Why the iPhone Is Choking AT&T

Apple's dataholic users straining network

AT&T is learning the hard way that with the great iPhone comes great responsibility. Namely, keeping its network running smoothly even under the pressure iPhone users put on it.

The carrier is experiencing everything from dropped calls to choked download speeds because of how much more data iPhone users burn through. People do pretty much everything they would on their home computer on top of making calls, from browsing the web and sending emails to downloading music and games. Because of this an average iPhone user can churn through 10 times as much bandwidth as the average smartphone.
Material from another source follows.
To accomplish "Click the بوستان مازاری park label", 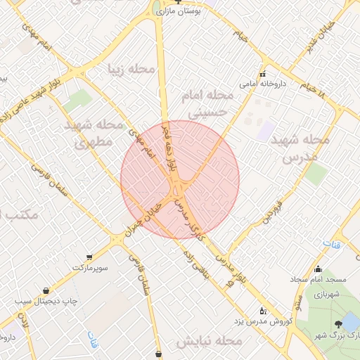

The problem is exacerbated by the concentration of users, too. "[AT&T's network] can only funnel so much at a given time," wireless analyst Chetan Sharma told the New York Times. "It comes down to peak capacity loads, or spikes in data usage. That's why you see these problems at conferences or in large cities with high concentration of iPhone users."

AT&T, of course, wants to expand and improve its network to better shoulder the strain, though in the short term the company can do little more than restrict bandwidth-heavy features. There's a worry that it won't just be AT&T having such trouble, either, as phones continue to get more complex. That, and AT&T and Apple's iPhone exclusivity contract will be up early next year, at which point the iPhone may make its way onto other carrier's too — which'll either lessen the strain by spreading it around or sink other networks, too.